While I’m glad to see us sticking to our conditions on monitoring — for now — I’m not sure our government grasps the full potential for social chaos and humanitarian disaster if North Korea has now begun its final dissolution into anarchy in earnest. Unfortunately, few Americans grasp how profoundly broken, denuded, and dysfunctional North Korea has become during Kim Jong Il’s reign. (That being said, on balance, the collapse of this unspeakably barbaric regime may well save more lives that it would cost … if other nations’ response is coordinated and efficient.)

How can food be distributed to the blighted interior of a nation whose infrastructure is broken — its railways sagged and buckled, its ports and electrical grid dilapidated?

Are conditions in North Korea so disastrous that not even South Korean companies would invest in what’s left of it?

Has South Korea made plans to breach the DMZ to establish feeding centers and refugee camps?

Who will send task forces in to the concentration camps to feed and care for the tortured souls there? Do we have plans to document and prosecute Kim Jong Il’s crimes against humanity? Would we consider accepting the grave injustice of letting Kim Jong Il and his henchmen escape the gallows if by doing so, we could save lives?

If the security forces shatter into fratricidal factions, how will America, South Korea, and China react? If China moves in, how forcefully would South Korea oppose it? In light of the Roh Administration’s uncooperative approach to updating OPLAN 5029, how quickly can those old differences now be resolved.
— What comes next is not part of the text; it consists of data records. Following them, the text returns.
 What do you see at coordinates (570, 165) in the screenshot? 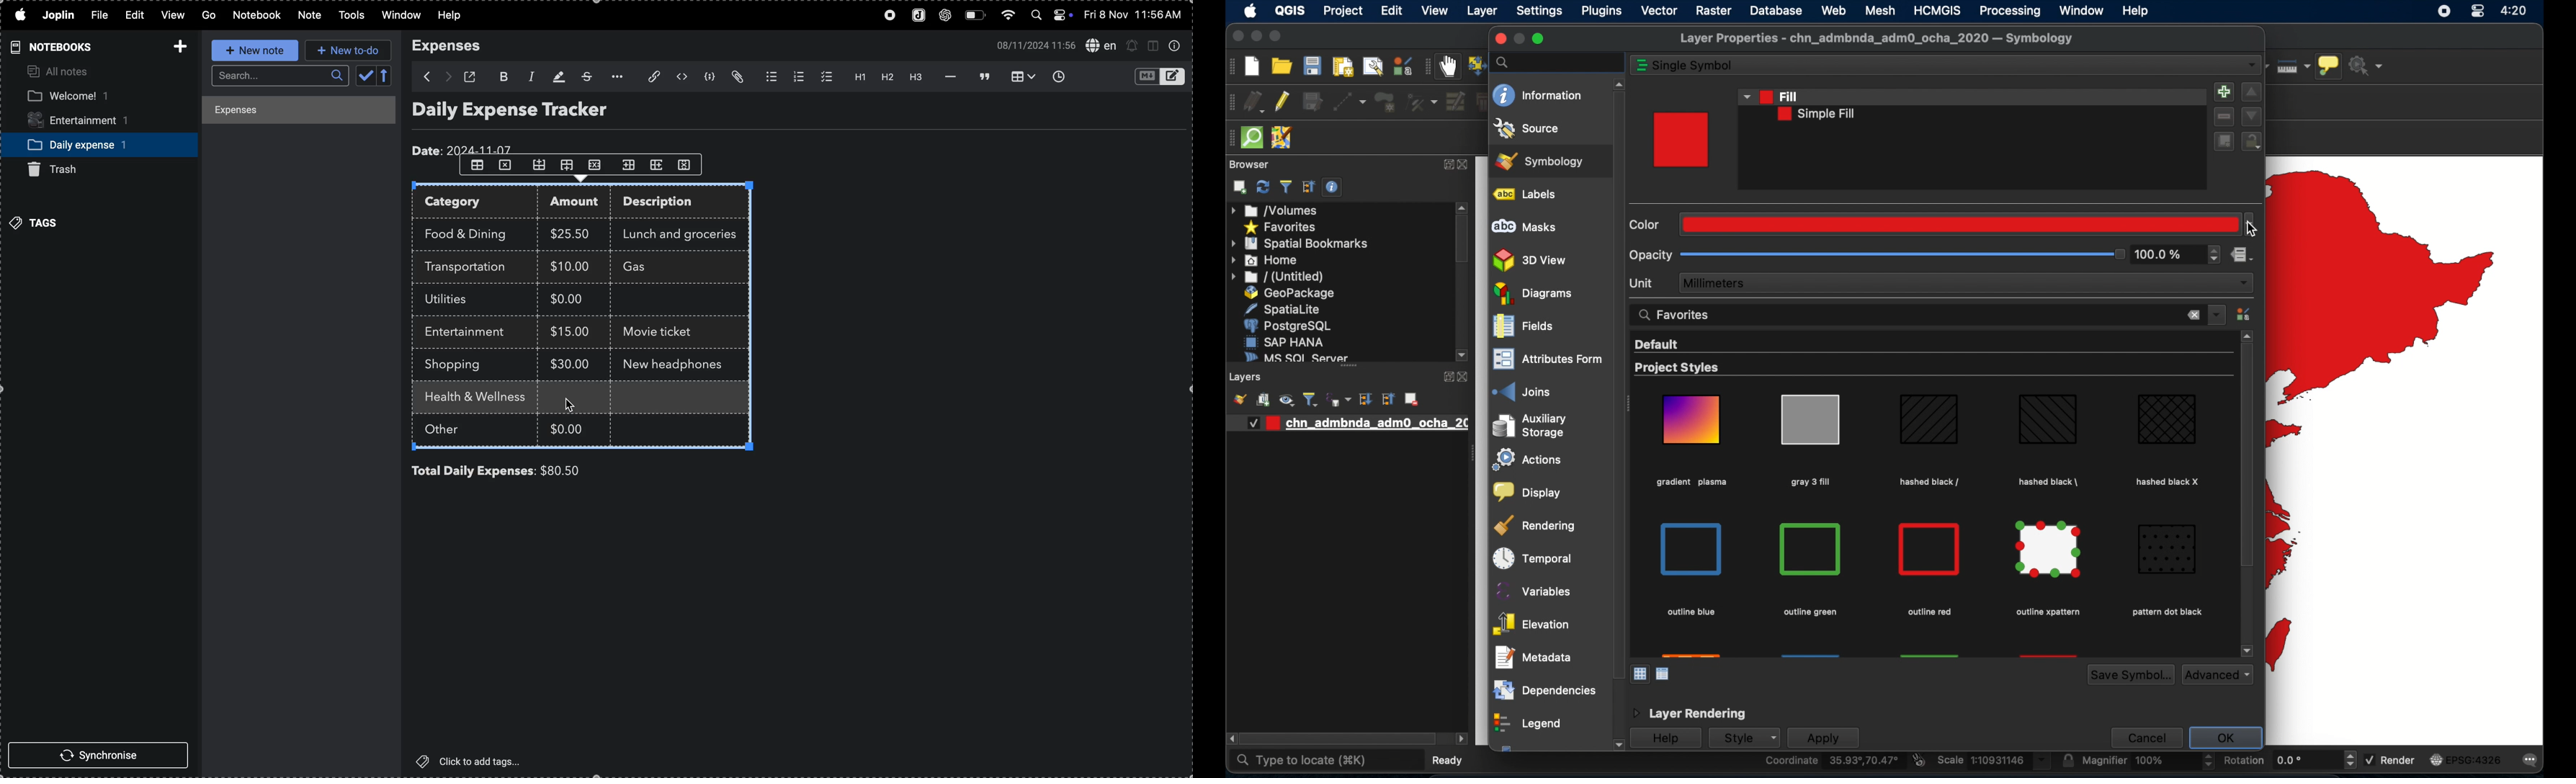
I see `add row down` at bounding box center [570, 165].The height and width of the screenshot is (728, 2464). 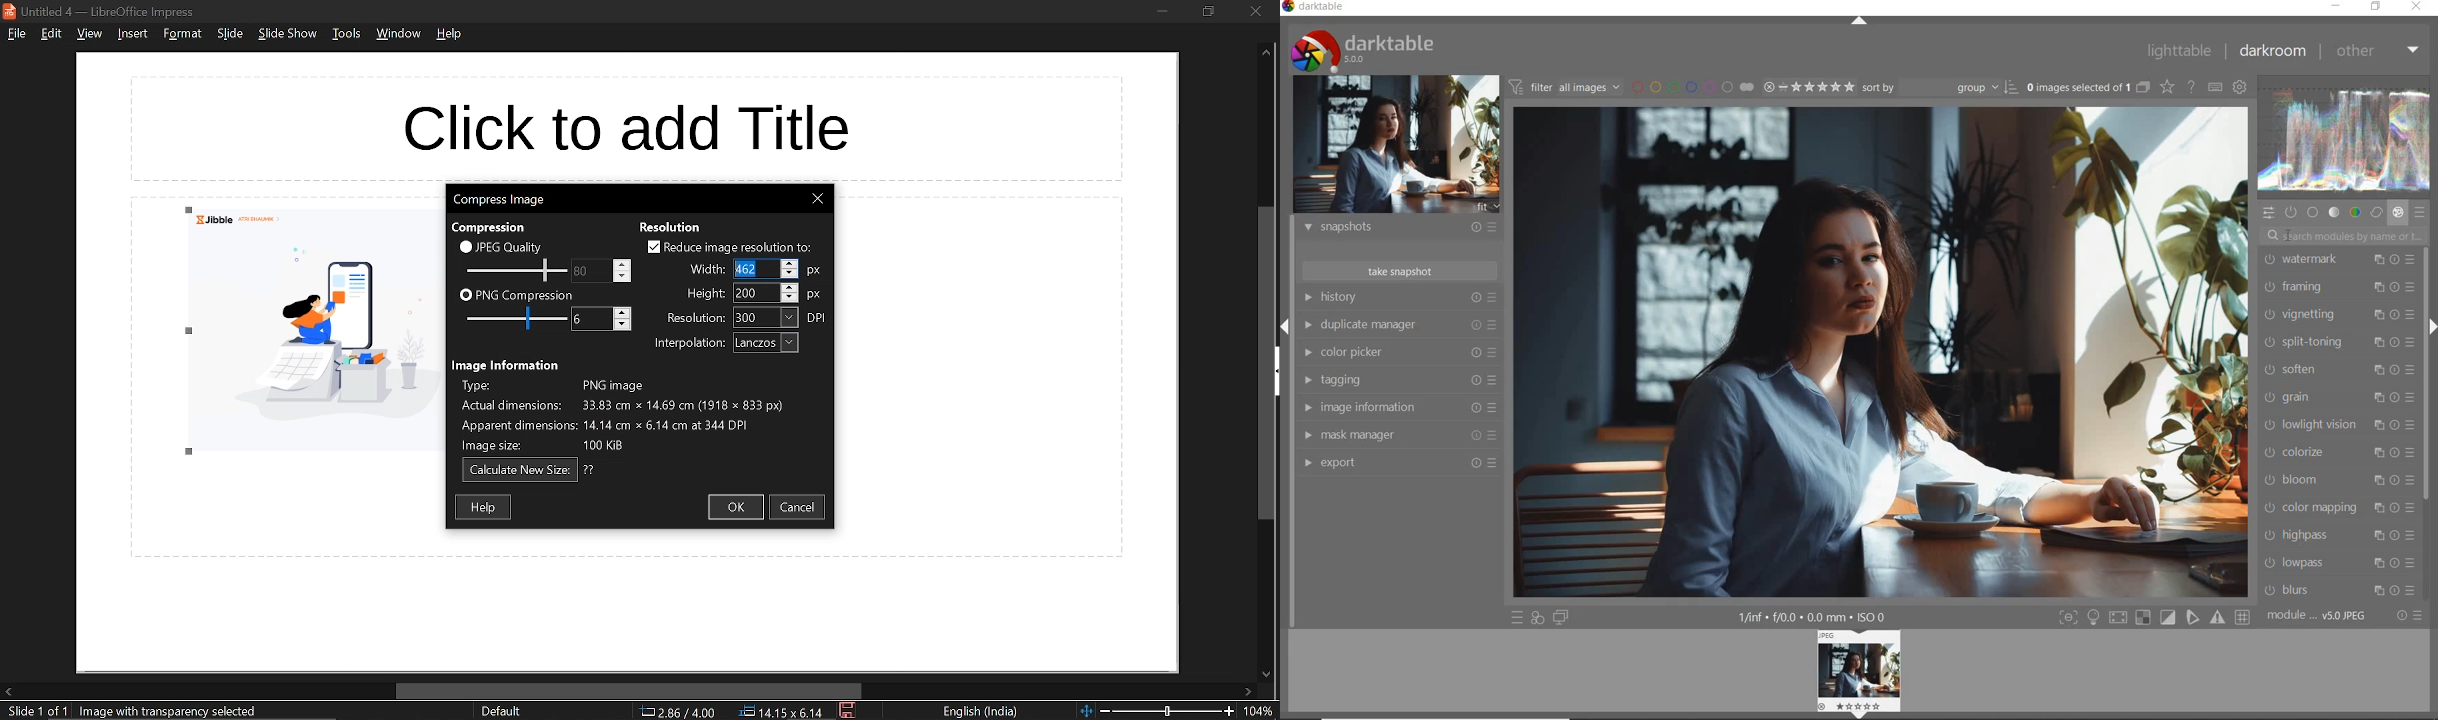 What do you see at coordinates (591, 318) in the screenshot?
I see `Change PNG compression` at bounding box center [591, 318]. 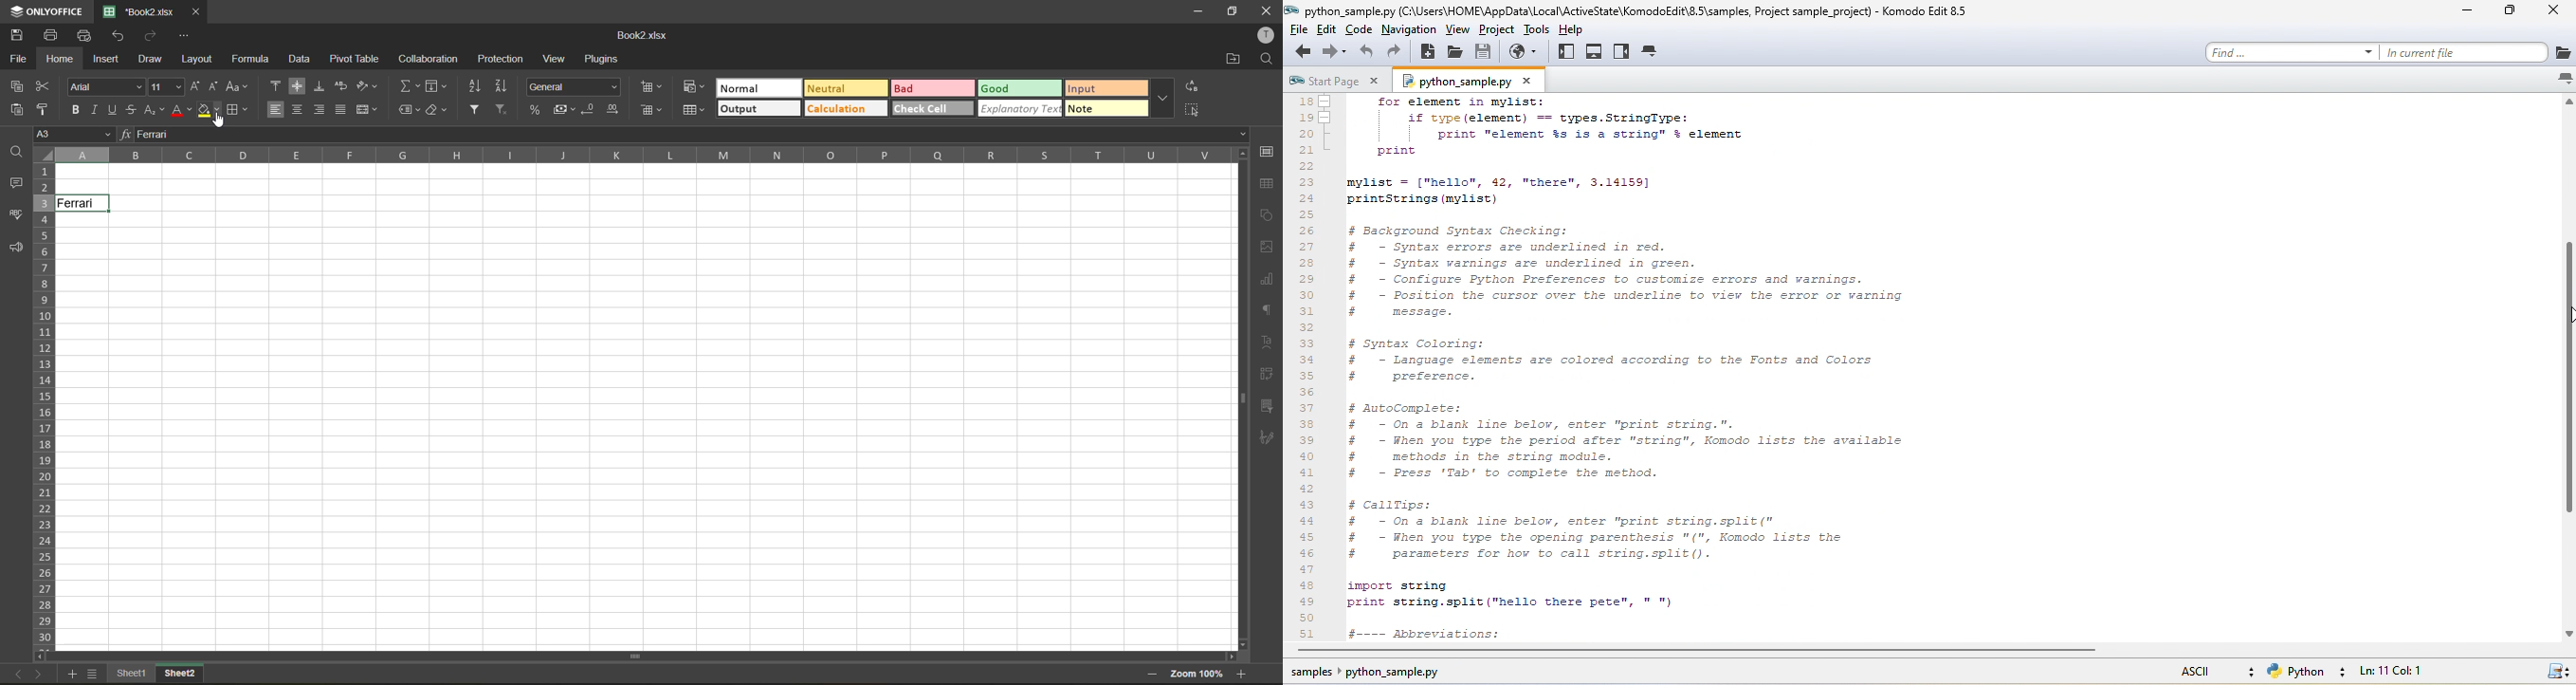 What do you see at coordinates (634, 655) in the screenshot?
I see `Horizonal Scrollbar` at bounding box center [634, 655]. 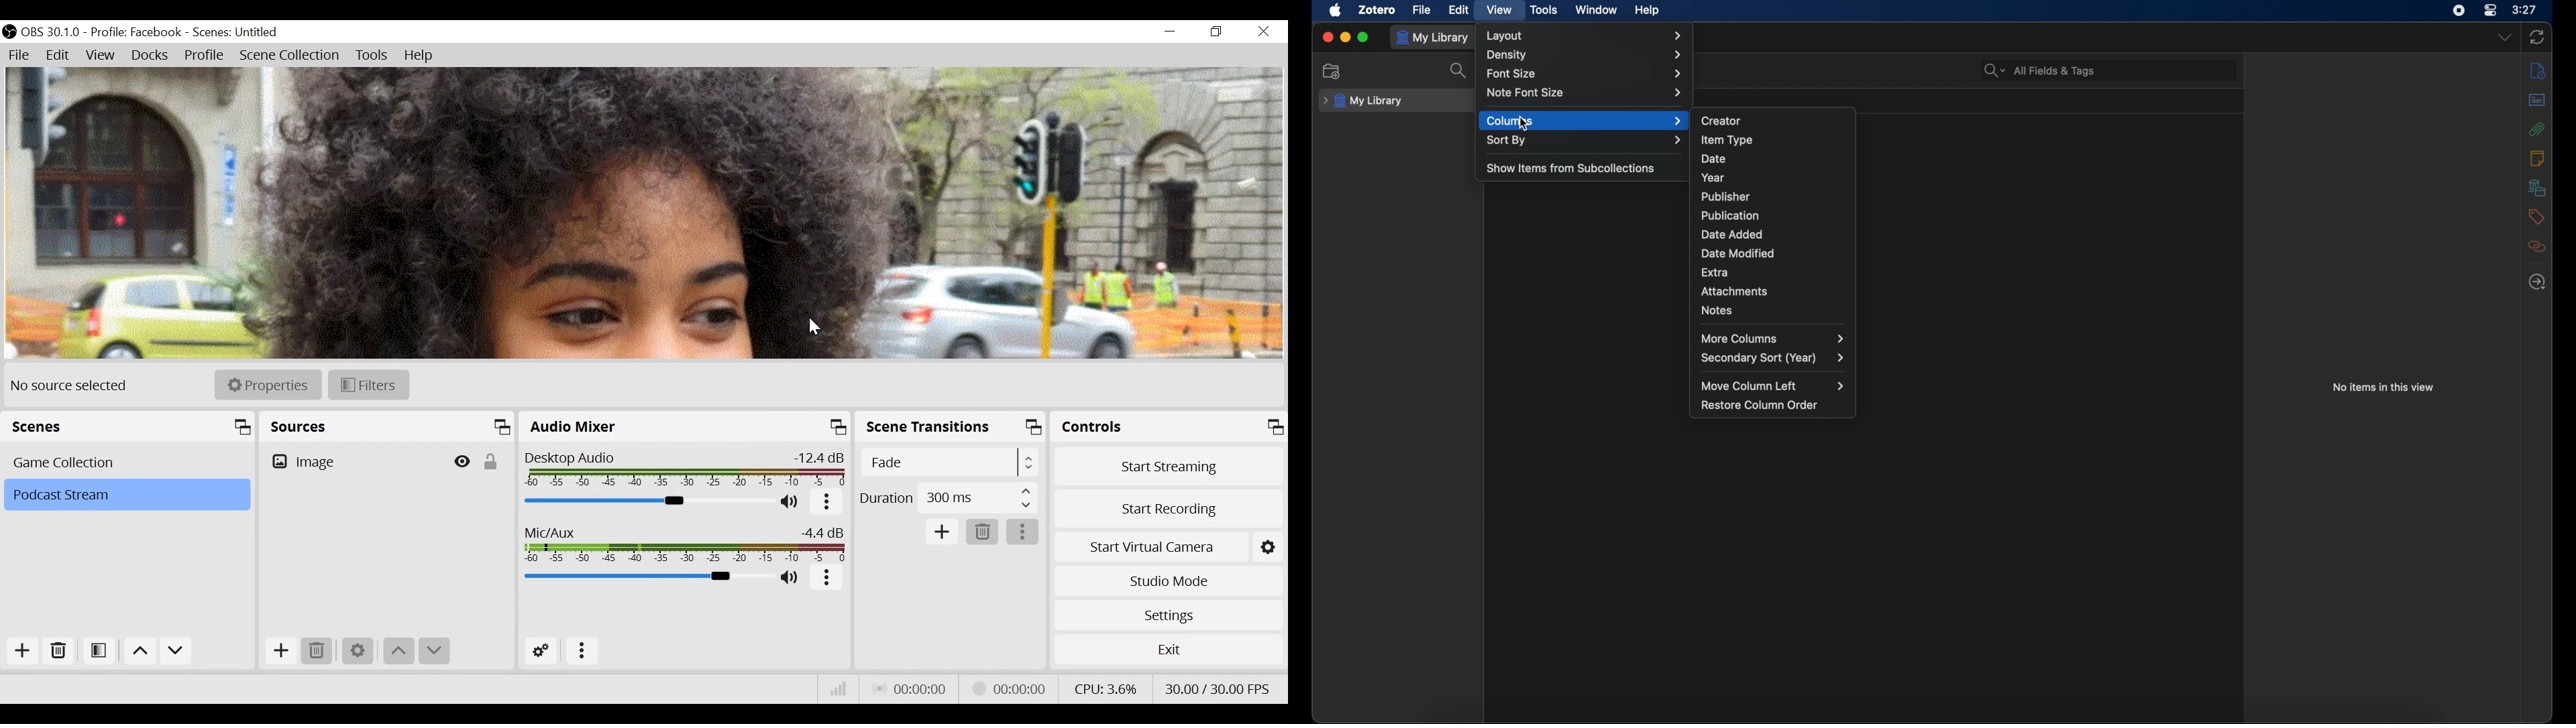 What do you see at coordinates (23, 650) in the screenshot?
I see `Add ` at bounding box center [23, 650].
If the Pentagon is forced to implement OPLAN 5027 instead, has it considered the effect of generations of anti-American indoctrination on ordinary North Koreans?

Would a Chinese intervention effectively re-draw the DMZ, or even perpetuate it in place, thus robbing Koreans of their dream of reunification? Since no one wants war with China, have American or South Korean diplomats started talking to the Chinese about these contingencies?